The Washington Times

Schoolfor losing weight expands

A California weight-loss boarding school said it is planning to set up a similar institution on the East Coast after reaching its student limit in one year.

The Academy of the Sierras recently enrolled 74 students, four more than the original capacity the school had planned when it opened last September.

“It’s been great so far,” said Ryan Craig, executive director for the private school, which costs $5,500 a month per student. The Reedley, Calif., school is in the initial phase of expanding to the East, although he did not know where the school would be located.

Only 20 of the 60 students who have enrolled in the school have left with the academy’s seal of approval, Mr. Craig said. Those students will get follow-up counseling with the academy while those who left sooner than the school advised will not.

“They did not have our clinical blessing to leave. We have to focus on the students who completed the program,” Mr. Craig said, citing homesickness and high tuition bills as the main reasons students have left early.

Health insurers have covered up to one-third of a student’s tuition but long-term results could increase coverage, said Aspen Education Group Inc., the company that runs the college preparatory school.

So far, 23 students who have attended one full semester, or 28 weeks, lost an average 85 pounds, with some teens heading home from the school nearly 100 pounds lighter.

The school, which runs year-round, keeps students until they have reached a “normal weight range” and are prepared to maintain their new weight when they return home.

The academy, 25 miles southeast of Fresno, Calif., enrolls teens aged 13 to 18 who are at least 30 pounds overweight. Students on average carry an extra 70 to 80 pounds. It is considered to be the only weight-loss boarding school in the nation.

Health technology push

Electronic medical record systems could save the U.S. health care system $142 billion to $371 billion over a 15-year period if widely adopted, according to a report released this week.

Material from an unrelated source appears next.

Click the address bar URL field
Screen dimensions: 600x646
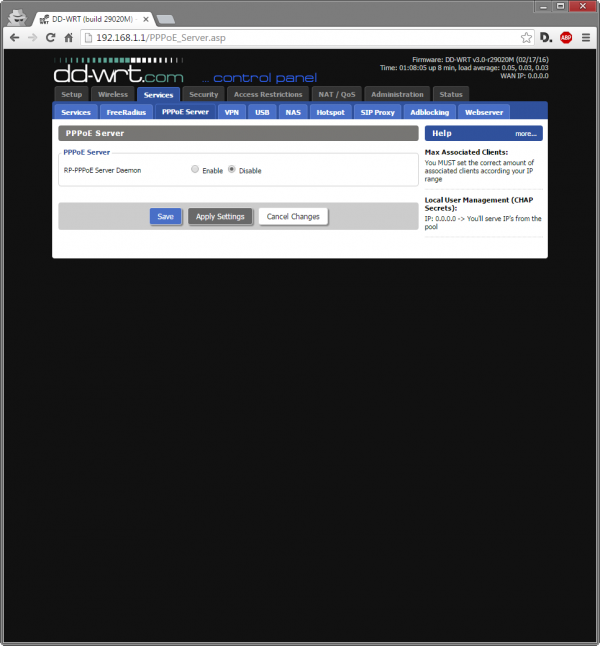(x=300, y=38)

If 90 percent of American doctors and hospitals successfully set up a system that could send patient records to other systems, they could save the health industry up to $77 billion annually, said the study by the Rand Corp., a Santa Monica, Calif., nonprofit public-policy group.

While the industry and federal government have called for a universal system, none has been installed, primarily because of the high cost of investing in the technology.

The Rand study estimated hospitals would spend $98 billion and physicians about $17 billion to install the system.

The report comes as doctors nationwide cite problems with assessing the health of evacuees from Hurricane Katrina, which hit the Gulf Coast last month.